SPECTRES – Archipel 46 (2024)
Spectre ou fantôme, c’est selon, ne se sait ni se saisit. Ineffable apparition de l’ordre du ça voir, pour filer le goût derridien du jeu de mots. En témoignent la convergence étymologique – spectrum et phantasma signifiant « vision » en latin et en grec – ainsi que l’opacité sémantique des deux termes, dont émane une interchangeabilité communément aveugle aux variations de leurs imaginaires respectifs. Ouvrant grand les placards de la revenance pour en dresser l’inventaire dans Fantômes, esprits et autres morts-vivants. Essai de pneumatologie littéraire (2011), Daniel Sangsue pointe d’emblée la labilité épistémologique de ses figures, prédisposées aux poncifs à force de définitions imprécises, voire contradictoires. Consacrer ce 46e numéro d’Archipel aux manifestations culturelles de la spectralité constitue alors un défi, en raison de l’indétermination et de l’omniprésence qui s’y trouvent conjuguées, fondant l’expérience de la hantise.

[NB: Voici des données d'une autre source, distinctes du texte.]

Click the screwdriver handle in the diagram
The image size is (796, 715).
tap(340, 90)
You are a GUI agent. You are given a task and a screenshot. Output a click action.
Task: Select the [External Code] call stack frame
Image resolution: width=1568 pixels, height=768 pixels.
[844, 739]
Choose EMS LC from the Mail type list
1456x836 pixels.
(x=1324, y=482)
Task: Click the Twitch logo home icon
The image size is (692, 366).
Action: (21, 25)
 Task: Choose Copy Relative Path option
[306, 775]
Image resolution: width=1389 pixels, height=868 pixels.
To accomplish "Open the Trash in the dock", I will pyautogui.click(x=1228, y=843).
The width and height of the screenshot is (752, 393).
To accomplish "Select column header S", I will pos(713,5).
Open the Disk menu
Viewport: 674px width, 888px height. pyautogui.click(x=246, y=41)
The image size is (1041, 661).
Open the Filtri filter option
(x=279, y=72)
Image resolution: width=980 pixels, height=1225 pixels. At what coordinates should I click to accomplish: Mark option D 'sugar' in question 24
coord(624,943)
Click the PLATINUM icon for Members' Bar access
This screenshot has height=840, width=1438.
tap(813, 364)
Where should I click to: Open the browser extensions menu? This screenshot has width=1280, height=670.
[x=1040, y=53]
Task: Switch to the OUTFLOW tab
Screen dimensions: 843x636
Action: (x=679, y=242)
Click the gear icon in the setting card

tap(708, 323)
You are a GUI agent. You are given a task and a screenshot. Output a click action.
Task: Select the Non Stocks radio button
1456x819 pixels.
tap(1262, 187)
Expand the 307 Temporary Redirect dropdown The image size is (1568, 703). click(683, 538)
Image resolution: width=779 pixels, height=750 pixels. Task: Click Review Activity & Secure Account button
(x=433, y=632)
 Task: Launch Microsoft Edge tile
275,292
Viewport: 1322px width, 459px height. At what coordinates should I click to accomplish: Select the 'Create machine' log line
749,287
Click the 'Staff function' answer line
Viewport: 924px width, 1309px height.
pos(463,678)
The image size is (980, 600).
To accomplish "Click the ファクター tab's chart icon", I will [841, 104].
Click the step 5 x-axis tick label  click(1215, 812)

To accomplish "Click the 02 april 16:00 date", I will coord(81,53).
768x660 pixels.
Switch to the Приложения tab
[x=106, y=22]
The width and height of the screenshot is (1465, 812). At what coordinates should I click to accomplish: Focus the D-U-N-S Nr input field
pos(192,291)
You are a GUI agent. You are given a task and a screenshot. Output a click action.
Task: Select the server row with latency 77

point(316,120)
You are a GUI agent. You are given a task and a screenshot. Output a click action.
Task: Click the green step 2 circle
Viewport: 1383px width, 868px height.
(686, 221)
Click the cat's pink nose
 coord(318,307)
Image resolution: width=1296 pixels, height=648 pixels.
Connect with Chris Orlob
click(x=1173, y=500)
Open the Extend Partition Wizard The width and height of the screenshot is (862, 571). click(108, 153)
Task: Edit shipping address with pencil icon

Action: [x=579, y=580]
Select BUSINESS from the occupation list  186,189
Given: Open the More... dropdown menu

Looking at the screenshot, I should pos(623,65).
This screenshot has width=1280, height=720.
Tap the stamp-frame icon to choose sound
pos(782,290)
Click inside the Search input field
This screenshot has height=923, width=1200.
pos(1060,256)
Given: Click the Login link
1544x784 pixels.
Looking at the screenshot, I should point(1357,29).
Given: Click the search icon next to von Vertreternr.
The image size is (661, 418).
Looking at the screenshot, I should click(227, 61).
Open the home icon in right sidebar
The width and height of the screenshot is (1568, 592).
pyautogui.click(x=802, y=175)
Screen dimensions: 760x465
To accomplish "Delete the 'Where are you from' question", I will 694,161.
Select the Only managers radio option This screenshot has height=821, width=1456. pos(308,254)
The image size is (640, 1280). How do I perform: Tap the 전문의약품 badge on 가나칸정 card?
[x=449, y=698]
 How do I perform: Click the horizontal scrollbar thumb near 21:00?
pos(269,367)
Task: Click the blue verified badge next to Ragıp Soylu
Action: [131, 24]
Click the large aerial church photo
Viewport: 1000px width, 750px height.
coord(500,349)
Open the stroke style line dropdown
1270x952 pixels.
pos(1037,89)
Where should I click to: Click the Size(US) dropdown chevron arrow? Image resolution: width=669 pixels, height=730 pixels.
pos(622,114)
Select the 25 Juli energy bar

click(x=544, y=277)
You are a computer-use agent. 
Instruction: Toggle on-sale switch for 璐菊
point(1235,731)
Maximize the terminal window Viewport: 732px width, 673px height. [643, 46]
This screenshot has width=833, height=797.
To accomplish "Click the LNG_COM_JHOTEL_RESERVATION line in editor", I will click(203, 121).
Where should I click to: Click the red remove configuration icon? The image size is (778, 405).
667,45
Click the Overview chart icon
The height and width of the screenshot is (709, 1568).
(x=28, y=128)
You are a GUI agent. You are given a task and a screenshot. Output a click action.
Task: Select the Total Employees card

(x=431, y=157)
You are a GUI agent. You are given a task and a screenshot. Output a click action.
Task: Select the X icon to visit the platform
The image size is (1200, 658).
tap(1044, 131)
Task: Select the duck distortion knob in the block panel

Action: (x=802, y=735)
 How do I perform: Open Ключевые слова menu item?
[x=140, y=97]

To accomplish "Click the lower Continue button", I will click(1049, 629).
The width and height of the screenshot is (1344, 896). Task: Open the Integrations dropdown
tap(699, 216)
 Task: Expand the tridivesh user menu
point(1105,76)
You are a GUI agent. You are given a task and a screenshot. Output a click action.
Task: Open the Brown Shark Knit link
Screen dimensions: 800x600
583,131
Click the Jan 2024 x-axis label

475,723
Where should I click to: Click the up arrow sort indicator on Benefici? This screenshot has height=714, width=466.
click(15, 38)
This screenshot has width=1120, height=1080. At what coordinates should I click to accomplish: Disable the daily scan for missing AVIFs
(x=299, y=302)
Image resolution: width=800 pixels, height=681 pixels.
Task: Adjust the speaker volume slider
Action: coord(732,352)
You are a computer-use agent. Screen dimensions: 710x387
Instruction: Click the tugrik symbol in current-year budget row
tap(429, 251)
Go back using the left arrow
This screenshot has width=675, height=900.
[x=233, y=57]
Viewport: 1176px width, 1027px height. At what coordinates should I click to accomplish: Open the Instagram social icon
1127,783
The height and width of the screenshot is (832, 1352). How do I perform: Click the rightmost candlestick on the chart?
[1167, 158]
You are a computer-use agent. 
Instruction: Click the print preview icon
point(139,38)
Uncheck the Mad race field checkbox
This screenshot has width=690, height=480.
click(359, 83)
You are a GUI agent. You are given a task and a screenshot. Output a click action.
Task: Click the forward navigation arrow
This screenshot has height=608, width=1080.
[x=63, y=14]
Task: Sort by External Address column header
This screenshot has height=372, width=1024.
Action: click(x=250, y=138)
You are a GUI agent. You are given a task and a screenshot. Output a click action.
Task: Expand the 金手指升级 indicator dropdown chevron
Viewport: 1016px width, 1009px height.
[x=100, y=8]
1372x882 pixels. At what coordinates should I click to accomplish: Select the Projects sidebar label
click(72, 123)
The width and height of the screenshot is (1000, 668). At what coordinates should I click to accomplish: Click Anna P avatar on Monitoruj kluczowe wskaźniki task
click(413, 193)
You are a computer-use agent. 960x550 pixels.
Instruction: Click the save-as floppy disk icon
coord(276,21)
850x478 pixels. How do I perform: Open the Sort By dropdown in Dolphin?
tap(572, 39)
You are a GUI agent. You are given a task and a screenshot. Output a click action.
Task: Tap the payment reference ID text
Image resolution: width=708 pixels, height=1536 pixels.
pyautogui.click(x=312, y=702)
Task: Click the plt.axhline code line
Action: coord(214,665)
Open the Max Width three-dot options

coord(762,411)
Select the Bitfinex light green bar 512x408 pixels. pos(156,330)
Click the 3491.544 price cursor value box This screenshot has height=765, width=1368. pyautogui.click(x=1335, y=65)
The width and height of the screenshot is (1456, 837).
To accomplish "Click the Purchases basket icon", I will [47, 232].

Spectres, fantômes et autres avatars de l’ombre – les textes réunis ne dérogeant pas au principe tacite de substituabilité – ne traversent pas seulement les murs des maisons. Foncièrement ductiles, ils transcendent les époques, les sociétés et les disciplines en s’y incarnant sous diverses formes et appellations. Dans le champ de la connaissance et de création occidentales, certaines périodes d’incertitude généralisée revêtent néanmoins une fonction structurante. Ponctué de révolutions politiques, scientifiques et industrielles, le XIXe siècle assure paradoxalement la pérennisation de la présence spectrale, qu’avivent les progrès réalisés en termes d’embaumement et d’enregistrement des corps. L’accès aux créatures de l’au-delà se démocratise sous l’action conjointe du spiritisme et des machines médiatiques, dont s’inspire une littérature aussi bien fantastique que réaliste. Puis, un saut temporel vers la fin du XXe siècle mène au Spectralities Studies qui, initiées par l’essai de Jacques Derrida cité en exergue, exploitent le puissance métaphorique et conceptuelle du spectre – préféré au fantôme en vertu de sa polysémie. Il s’étend progressivement à l’ensemble des sciences humaines, comme l’attestent son inscription au DSM-5 ou encore la lecture socio-politique qu’en propose Avery F. Gordon dans l’ouvrage Matières spectrales : sociologie des fantômes (2024), traduit pour la première fois en français. Depuis quelques années, la recherche universitaire francophone semble s’affranchir d’une posture de défiance à l’égard des sphères de l’occulte, qu’elle érige en véritable objet d’étude : un numéro spécial de la revue Critique signe ainsi « Le grand retour des fantômes » (2021), un Cahier de L’Herne sonde les Mondes invisibles (2023), la revue en ligne Archificitions interroge la culture visuelle du spectre (2024). Répondant à un engouement collectif, ce volume mêle fiction littéraire et critique académique pour épouser la double nature du spectre, tout à la fois embrayeur narratif et outil d’analyse transdisciplinaire.